Can Any Real Number in (0,1) Exceed 1 with a Natural Number Exponent?

[Amer]

how to prove that for any real number in r (0,1) there exist a natural number n in N such that
rn > 1

 

[CaptainBlack]

how to prove that for any real number in r (0,1) there exist a natural number n in N such that
rn > 1

Since between any two real numbers there is a rational, let \(p/q, \ p,q \in \mathbb{N}\) be such that:

\[\frac{r}{2}<\frac{p}{q}<r\]

Then multiplying through by \(q\) we get:\[1\le {p}<rq\]

CB.

 

[Evgeny.Makarov]

how to prove that for any real number in r (0,1) there exist a natural number n in N such that
rn > 1

I don't understand the question. What is "r (0,1)"? You want a number n such that m > 1? If you want a number > 1, why not take 2?

 

[CaptainBlack]

I don't understand the question. What is "r (0,1)"? You want a number n such that m > 1? If you want a number > 1, why not take 2?

It should read:

Prove that for any real number \(r \in (0,1)\) there exist a natural number \(n \in N\) such that \(r n > 1\)

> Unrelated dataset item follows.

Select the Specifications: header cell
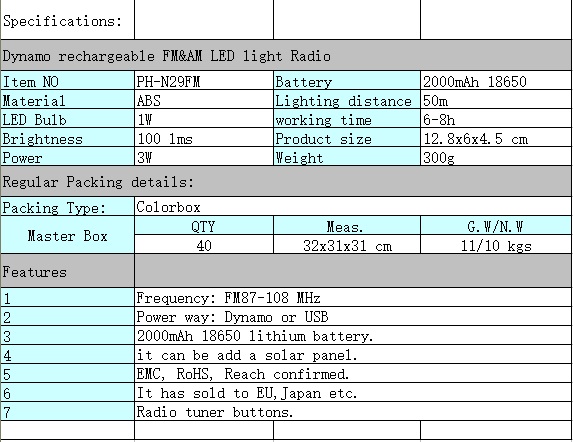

What you have taken to be an "m" is in fact "r n" but with no space so that in the default font it looks like m

CB

 

[Evgeny.Makarov]

What you have taken to be an "m" is in fact "r n" but with no space so that in the default font it looks like m

Wow, talk about keming. It is true, I recently changed contact lenses and my vision went down a bit.